EXERCISE BRIEF:
State the number of lines in the entries below where the string "with" occurs, and omit everything else.

DATA SHOWN:
Segment Open
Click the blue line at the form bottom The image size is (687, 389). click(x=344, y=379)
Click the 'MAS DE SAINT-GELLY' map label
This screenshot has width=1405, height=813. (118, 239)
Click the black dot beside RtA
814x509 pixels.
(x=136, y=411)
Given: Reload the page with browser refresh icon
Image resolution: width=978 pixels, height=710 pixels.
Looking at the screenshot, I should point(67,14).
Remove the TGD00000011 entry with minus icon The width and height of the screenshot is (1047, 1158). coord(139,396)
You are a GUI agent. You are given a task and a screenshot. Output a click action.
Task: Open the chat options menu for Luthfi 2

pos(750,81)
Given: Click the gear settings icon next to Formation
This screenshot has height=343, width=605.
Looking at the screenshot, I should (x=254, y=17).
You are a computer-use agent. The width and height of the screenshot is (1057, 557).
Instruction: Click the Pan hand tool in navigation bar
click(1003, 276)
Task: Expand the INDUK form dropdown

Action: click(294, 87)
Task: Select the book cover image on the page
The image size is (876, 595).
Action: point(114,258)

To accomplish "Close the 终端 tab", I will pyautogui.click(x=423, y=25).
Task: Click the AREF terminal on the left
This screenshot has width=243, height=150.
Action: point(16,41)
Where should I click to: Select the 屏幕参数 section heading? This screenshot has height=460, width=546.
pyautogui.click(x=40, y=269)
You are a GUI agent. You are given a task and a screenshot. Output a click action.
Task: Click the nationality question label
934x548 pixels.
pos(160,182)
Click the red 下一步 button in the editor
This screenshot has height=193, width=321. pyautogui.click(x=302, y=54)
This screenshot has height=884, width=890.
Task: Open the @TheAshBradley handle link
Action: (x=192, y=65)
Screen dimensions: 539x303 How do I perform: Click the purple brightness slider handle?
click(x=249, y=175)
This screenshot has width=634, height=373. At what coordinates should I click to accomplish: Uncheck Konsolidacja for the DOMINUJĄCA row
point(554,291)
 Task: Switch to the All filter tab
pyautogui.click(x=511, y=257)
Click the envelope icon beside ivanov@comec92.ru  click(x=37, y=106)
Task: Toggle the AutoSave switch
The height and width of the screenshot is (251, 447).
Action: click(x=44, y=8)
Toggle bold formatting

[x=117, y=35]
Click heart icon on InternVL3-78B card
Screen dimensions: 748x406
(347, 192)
Segment Closed
RESPONSE:
2